▶ INSTRUCTIONS TO FOLLOW: Only part of the listing is needed, namely the lines from its start through the line with "Juridische kennisgeving (680, 462)", and they should be retyped exactly.

·····

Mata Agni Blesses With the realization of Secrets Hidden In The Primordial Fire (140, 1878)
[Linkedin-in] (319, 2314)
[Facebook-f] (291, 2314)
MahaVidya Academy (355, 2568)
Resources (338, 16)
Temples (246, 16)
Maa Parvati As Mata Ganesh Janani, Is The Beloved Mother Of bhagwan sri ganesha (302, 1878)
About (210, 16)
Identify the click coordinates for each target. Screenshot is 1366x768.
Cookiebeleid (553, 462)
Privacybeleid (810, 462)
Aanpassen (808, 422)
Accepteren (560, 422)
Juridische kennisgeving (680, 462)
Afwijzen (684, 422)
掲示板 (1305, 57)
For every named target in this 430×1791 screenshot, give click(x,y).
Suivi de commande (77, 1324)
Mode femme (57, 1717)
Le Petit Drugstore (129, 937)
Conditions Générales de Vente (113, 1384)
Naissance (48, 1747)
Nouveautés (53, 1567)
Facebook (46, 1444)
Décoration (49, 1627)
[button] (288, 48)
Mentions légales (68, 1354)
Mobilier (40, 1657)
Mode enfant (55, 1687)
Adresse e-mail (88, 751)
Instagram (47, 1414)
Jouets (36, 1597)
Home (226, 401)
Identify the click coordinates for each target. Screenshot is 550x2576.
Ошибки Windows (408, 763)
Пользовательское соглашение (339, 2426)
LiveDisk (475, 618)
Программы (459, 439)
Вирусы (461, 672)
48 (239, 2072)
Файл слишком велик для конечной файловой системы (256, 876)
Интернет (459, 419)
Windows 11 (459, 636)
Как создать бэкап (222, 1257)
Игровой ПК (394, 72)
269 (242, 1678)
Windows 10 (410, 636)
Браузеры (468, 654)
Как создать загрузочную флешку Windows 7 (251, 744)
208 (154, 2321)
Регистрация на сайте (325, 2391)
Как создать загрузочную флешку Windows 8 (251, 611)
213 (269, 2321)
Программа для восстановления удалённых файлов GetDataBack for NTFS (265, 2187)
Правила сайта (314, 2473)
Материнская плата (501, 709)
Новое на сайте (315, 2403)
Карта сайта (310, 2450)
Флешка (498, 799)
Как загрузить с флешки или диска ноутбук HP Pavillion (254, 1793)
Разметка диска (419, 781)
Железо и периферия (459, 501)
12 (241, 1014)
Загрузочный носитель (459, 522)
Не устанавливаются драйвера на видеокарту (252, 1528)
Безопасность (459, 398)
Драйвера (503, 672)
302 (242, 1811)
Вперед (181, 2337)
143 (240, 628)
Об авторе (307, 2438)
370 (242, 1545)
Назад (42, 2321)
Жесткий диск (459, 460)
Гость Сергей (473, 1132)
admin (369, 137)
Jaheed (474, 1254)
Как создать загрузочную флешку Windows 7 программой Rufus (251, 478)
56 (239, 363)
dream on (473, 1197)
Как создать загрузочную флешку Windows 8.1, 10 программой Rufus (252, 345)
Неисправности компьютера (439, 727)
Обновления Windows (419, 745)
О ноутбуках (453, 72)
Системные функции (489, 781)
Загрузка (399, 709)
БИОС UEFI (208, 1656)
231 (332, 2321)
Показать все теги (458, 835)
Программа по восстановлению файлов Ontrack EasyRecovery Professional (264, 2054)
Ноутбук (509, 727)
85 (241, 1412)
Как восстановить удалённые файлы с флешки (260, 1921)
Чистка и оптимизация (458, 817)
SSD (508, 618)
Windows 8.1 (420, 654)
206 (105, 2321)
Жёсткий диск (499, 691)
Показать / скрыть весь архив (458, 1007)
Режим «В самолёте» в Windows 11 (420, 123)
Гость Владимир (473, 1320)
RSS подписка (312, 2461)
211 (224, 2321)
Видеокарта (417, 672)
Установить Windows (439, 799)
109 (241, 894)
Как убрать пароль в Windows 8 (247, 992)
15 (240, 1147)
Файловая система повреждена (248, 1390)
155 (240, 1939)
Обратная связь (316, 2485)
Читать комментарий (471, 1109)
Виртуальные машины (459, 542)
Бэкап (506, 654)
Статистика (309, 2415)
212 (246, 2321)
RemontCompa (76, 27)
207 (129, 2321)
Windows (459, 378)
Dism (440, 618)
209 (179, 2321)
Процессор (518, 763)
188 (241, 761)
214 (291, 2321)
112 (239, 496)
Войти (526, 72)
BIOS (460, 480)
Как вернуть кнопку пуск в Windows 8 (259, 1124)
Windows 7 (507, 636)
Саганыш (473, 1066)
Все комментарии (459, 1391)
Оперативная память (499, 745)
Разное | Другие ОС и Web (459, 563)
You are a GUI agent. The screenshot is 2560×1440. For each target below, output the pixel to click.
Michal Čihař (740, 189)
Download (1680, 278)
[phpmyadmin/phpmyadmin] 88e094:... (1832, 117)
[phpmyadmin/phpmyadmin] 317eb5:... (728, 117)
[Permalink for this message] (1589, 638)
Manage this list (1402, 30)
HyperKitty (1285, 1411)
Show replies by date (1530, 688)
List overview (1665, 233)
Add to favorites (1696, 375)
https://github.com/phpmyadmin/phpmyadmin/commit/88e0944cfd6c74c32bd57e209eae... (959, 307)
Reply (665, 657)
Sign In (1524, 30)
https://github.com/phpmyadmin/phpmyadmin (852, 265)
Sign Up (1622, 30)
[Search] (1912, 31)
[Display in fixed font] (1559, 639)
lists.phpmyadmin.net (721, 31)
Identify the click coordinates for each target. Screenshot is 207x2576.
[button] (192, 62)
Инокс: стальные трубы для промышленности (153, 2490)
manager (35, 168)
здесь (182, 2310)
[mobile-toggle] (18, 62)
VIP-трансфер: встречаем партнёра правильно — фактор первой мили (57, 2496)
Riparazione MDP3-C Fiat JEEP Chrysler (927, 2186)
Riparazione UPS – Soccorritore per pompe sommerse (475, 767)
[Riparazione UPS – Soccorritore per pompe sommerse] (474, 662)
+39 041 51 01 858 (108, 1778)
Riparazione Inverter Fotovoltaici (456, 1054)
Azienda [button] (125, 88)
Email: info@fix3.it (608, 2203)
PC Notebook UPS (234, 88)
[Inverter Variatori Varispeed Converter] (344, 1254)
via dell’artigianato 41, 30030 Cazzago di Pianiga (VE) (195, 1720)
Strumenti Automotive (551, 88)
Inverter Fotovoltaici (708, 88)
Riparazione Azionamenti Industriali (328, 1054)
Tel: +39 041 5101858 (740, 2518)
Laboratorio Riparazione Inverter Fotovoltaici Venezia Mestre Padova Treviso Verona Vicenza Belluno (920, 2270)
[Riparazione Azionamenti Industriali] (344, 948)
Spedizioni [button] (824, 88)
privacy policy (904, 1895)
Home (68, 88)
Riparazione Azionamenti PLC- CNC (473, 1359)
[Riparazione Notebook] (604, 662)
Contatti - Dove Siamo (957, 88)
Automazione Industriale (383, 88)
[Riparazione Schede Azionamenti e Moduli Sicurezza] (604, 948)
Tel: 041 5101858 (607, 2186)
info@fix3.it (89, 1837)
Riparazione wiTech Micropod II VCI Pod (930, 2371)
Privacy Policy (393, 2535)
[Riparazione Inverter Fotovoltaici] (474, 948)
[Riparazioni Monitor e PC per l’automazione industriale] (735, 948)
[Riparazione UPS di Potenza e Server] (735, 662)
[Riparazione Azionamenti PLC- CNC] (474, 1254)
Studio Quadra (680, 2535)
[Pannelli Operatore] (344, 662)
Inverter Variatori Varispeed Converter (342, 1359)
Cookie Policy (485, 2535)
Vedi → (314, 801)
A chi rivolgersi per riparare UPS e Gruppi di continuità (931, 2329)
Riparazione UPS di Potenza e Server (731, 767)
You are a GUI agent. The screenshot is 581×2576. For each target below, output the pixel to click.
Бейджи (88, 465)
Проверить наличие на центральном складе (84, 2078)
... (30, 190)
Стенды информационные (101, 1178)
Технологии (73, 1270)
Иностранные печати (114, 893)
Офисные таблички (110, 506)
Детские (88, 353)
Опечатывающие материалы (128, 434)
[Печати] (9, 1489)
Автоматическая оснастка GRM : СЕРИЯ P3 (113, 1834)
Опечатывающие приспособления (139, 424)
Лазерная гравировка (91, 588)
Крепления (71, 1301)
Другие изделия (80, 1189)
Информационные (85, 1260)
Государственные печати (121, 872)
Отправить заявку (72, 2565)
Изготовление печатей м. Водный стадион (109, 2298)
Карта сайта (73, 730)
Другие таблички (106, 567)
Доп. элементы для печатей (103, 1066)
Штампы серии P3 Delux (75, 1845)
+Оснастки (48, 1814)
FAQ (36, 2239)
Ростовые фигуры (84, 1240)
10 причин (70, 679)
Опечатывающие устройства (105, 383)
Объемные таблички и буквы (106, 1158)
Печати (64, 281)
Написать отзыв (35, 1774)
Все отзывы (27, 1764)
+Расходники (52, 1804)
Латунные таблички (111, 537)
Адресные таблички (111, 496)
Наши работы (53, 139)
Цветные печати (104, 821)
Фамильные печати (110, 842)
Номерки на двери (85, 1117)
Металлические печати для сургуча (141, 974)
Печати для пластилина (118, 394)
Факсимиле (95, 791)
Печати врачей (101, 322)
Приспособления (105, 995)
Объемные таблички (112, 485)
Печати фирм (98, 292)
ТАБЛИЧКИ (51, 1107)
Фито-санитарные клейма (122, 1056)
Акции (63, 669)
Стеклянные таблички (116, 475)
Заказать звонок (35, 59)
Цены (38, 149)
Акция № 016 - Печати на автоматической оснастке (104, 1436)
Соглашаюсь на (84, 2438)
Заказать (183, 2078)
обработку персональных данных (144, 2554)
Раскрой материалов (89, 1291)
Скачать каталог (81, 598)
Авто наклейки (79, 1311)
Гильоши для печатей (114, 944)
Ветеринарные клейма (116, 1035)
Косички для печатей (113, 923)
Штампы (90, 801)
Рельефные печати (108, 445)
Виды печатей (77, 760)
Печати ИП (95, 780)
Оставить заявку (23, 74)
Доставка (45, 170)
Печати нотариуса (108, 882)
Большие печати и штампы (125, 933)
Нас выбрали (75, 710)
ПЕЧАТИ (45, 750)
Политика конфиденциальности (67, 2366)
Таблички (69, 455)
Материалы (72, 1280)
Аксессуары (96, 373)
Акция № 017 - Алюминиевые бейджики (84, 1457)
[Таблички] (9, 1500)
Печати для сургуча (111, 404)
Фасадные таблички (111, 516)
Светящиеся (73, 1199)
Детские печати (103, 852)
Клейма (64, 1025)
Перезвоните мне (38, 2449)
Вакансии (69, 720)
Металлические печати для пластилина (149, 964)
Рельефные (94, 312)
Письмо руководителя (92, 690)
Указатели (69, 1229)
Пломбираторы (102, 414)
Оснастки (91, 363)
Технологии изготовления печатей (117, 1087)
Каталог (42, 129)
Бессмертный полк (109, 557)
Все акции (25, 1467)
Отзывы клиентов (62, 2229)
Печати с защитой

·····

▶ RESPONSE BOX:
Mata Agni Blesses With the realization of Secrets Hidden In The Primordial Fire (140, 1878)
[Linkedin-in] (319, 2314)
[Facebook-f] (291, 2314)
MahaVidya Academy (355, 2568)
Resources (338, 16)
Temples (246, 16)
Maa Parvati As Mata Ganesh Janani, Is The Beloved Mother Of bhagwan sri ganesha (302, 1878)
About (210, 16)
Identify the click coordinates for each target. Screenshot is 1366x768.
Cookiebeleid (553, 462)
Privacybeleid (810, 462)
Aanpassen (808, 422)
Accepteren (560, 422)
Juridische kennisgeving (680, 462)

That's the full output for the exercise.